Start of Exercise materials

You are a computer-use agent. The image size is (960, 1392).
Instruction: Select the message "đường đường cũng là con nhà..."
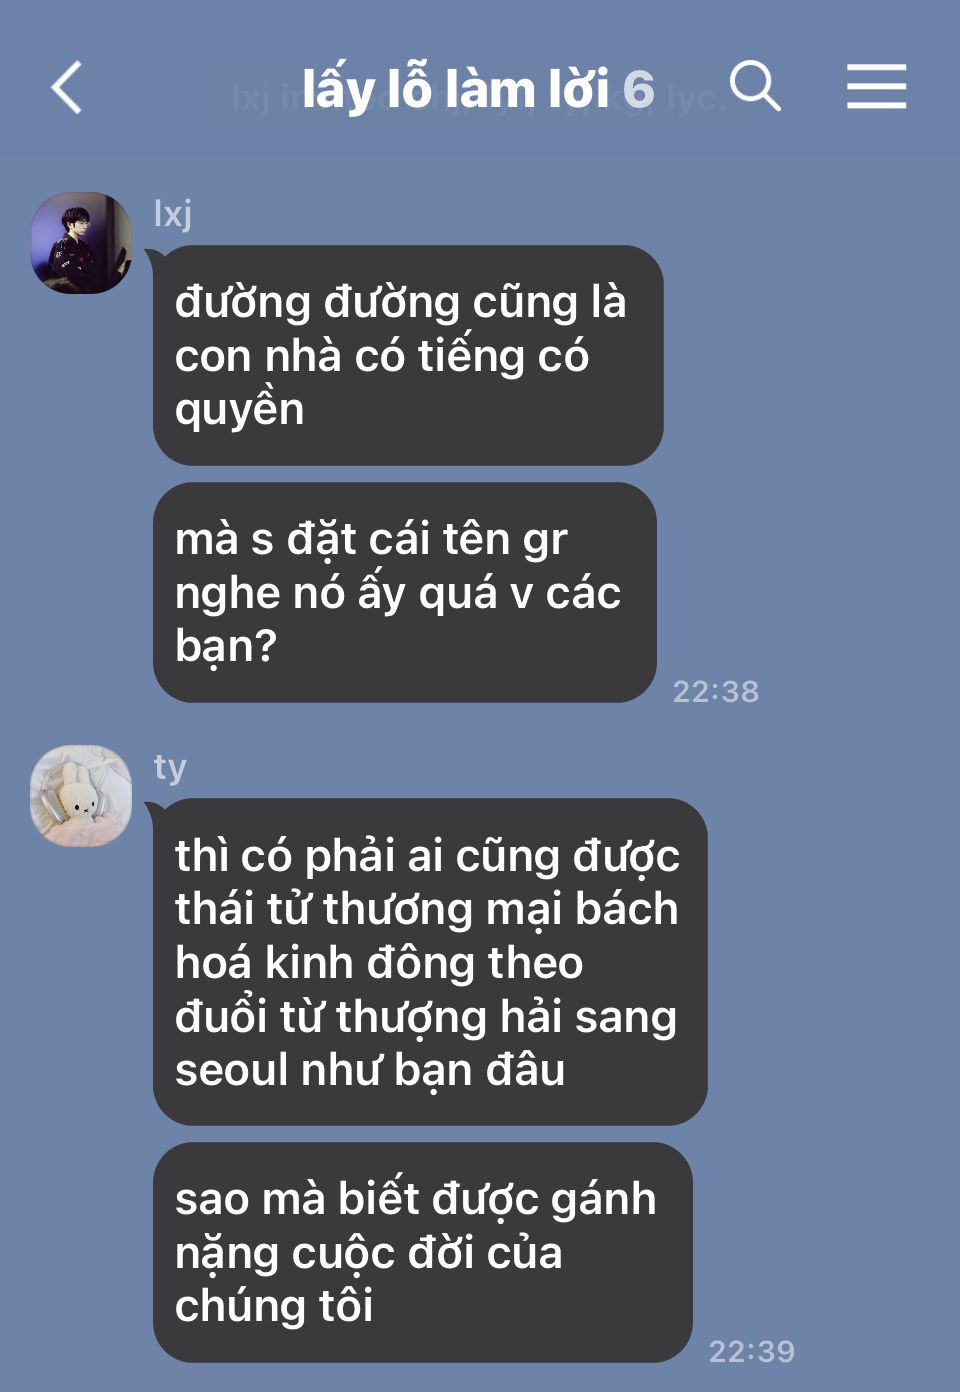[x=408, y=355]
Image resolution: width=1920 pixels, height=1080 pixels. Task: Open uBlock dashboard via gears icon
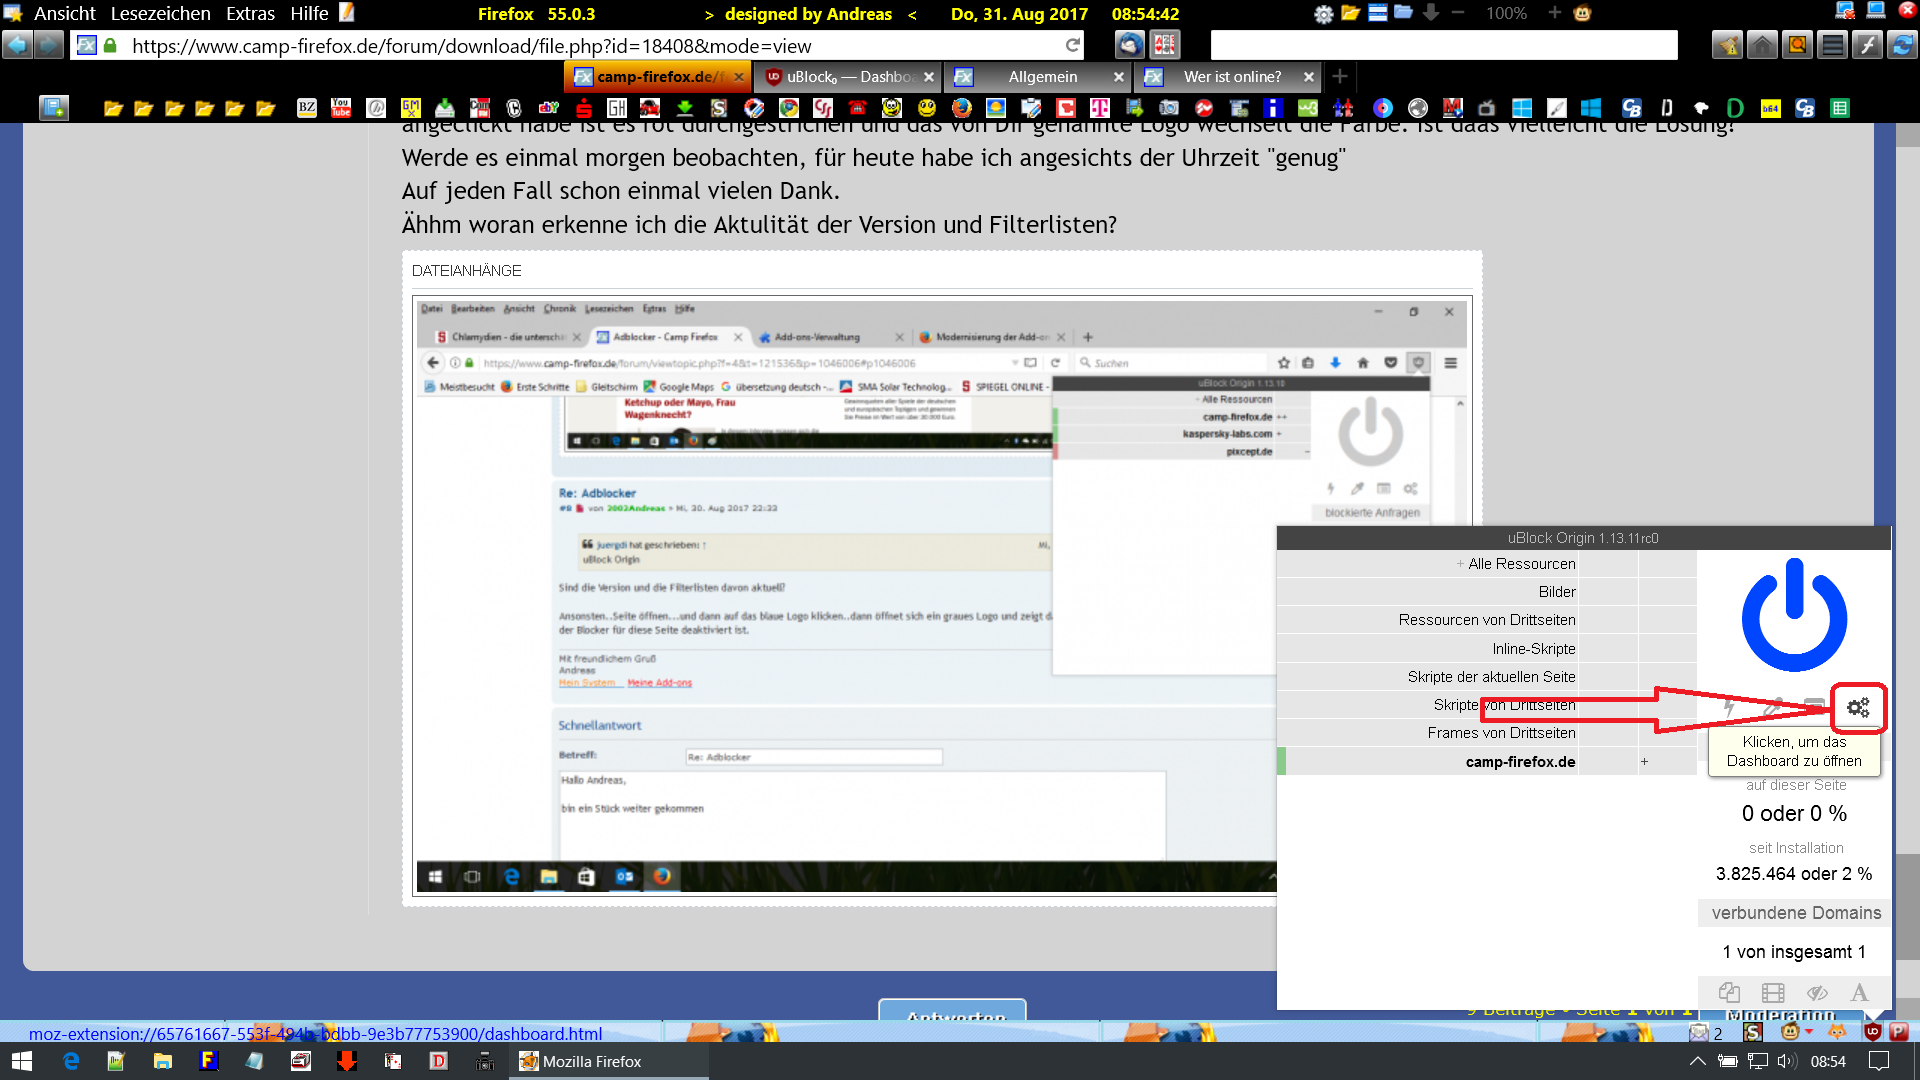pyautogui.click(x=1858, y=707)
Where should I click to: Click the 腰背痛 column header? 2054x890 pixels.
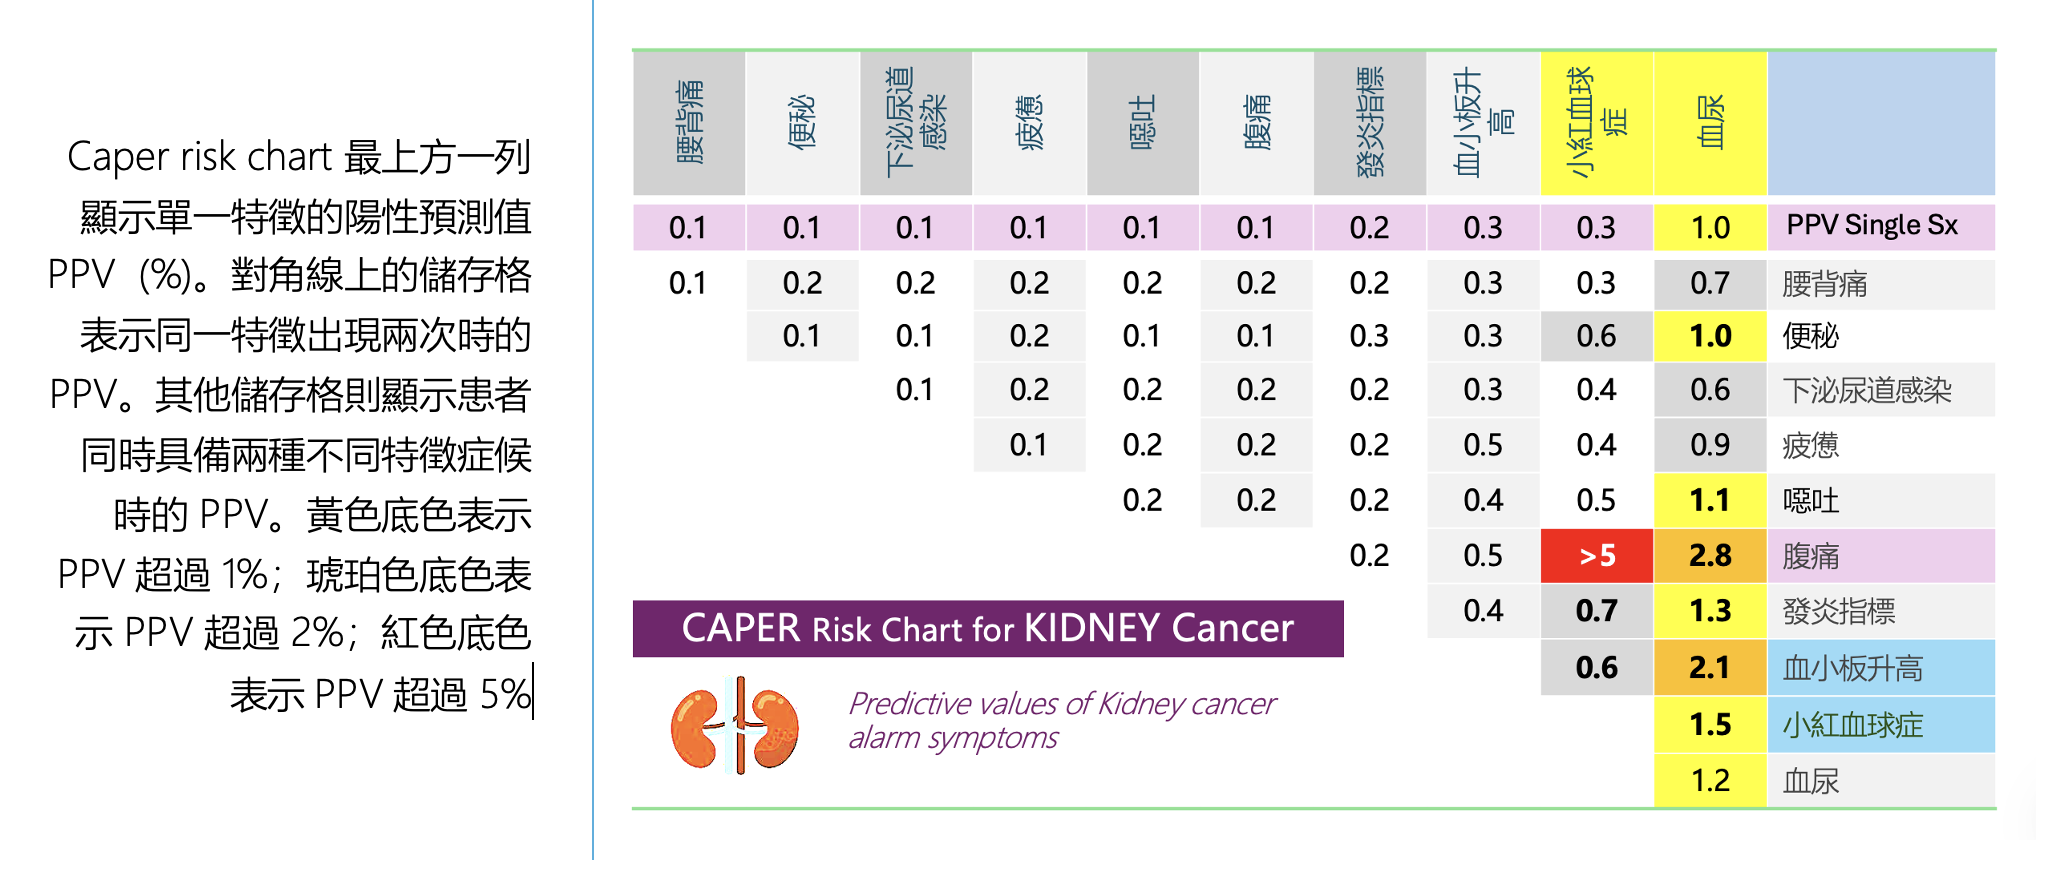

End of Exercise materials

Lay out every line of the listing above as a numbered list, skipping blank lines and leaving the pictures out.

◆ **Task solution**
1. You are a computer-use agent. The image size is (960, 1392).
2. Instruction: Select the message "đường đường cũng là con nhà..."
3. [x=408, y=355]
4. Image resolution: width=1920 pixels, height=1080 pixels. Task: Open uBlock dashboard via gears icon
5. pyautogui.click(x=1858, y=707)
6. Where should I click to: Click the 腰背痛 column header? 2054x890 pixels.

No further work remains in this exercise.